Q: But what you learned there was beneficial?

A. It was absolutely beneficial. It helped me a lot because I was introduced to information of not only designs of chawan and plates that were everywhere in Tajimi, but also designs of ceramics and furniture from all over the world. If I had only seen Tajimi, I would only know typical designs like a karako pattern (Chinese motif of children) on chawan, for instance. I could have been a person who does not know much of the world, but I was exposed to designs from New York or Italy. It was pretty shocking.

Q: Your work's somewhat contemporary atmosphere might come from that influence. Did you have a job of drawing on pottery at a local kiln temporary after that?

A. Yes. I got a job at a kiln. I was only allowed to mix clay in a clay mixer, or to attach a handle to the body of a coffee cup made using a mold. The person next to me was skillful and drew on a pot in such a cool manner. I was jealous! (laughs) but I was attaching a handle one after another and another. I became fed up with the sequency. While I was thinking I did not come to do such job, I did my best. I wanted to earn pocket money, so it could not be helped. One day, one of the drawing people left, and they were looking for a young person to replace him.

Q: "I'll do it!," you said?

A. It was not such a big thing to ask for -- five workers, four girls and I, were going to be tested how well we could draw. The theme was a weed - having a stem standing straight with small dot-like red flowers on top with a thin long leave, called mizuhiki, which was often used as a flower for the Japanese tea ceremony. The result was that I was the worst (laughs), but they chose me for my vigorous brushstrokes. I drew with full energy. It is important to be vigorous when one draws on an unglazed pot.

Q: You did it!

A. Yes, but I was drawing mizuhiki day after day and got tired of it. Yet, I was allowed to draw some other patterns too little by little. But, until I finally left there, I was told that I was such a dub. For example, the chicks I drew on coffee cups. Those chicks had to be drawn precisely the same, but each of them varied in my case, some elongated and some chubby. No stability at all.

Q: You don't like to do what you are told to?

A. No, I don't. There was a design just with dots, but it was too much of a bother for me to draw dots. When I had to draw six dots evenly by the yunomi's lip edge, I just drew five. (laughs) But no one noticed. When I visited the kiln a while after I had left, the rest of people were drawing five dots, too.

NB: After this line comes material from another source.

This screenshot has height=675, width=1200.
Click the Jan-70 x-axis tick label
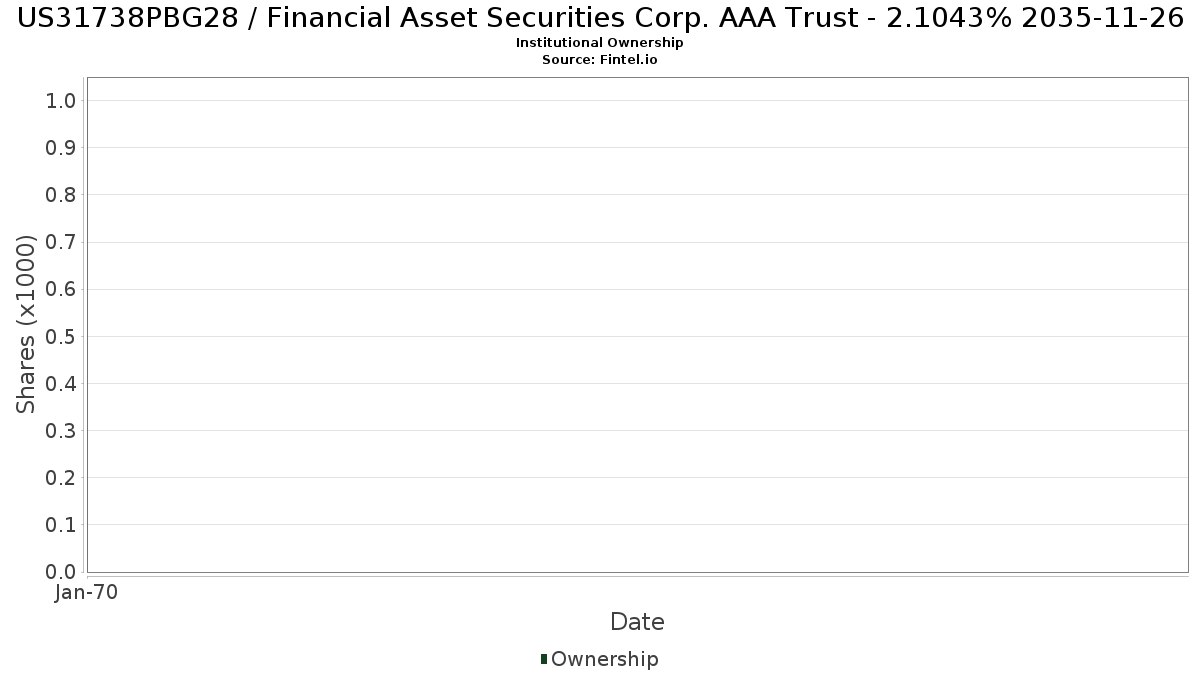(x=87, y=593)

Q: So, that became entrenched. (laughs) 

Pieces by Kato Tsubusa
Kawakomaki Unglazed Porcelain Hanaire
 and Kawakomaki Ash-Glazed Large Plate

A. Even after that, I made 500 yunomi and then 1000 yunomi on a wheel as a part-time job. Through the experience, I was trained by the local industry. I can not make stuff like standard products now, but I know that my skill is based on the experience.

Q: So your unconventional work was born on that firmly established foundation. What kind of work would you like to make in future?

A. I would like to work both on porcelain and stoneware, but especially more and more doing various designs with porcelain.

Q: Did you get fed up with drawing on a pot? (laughs)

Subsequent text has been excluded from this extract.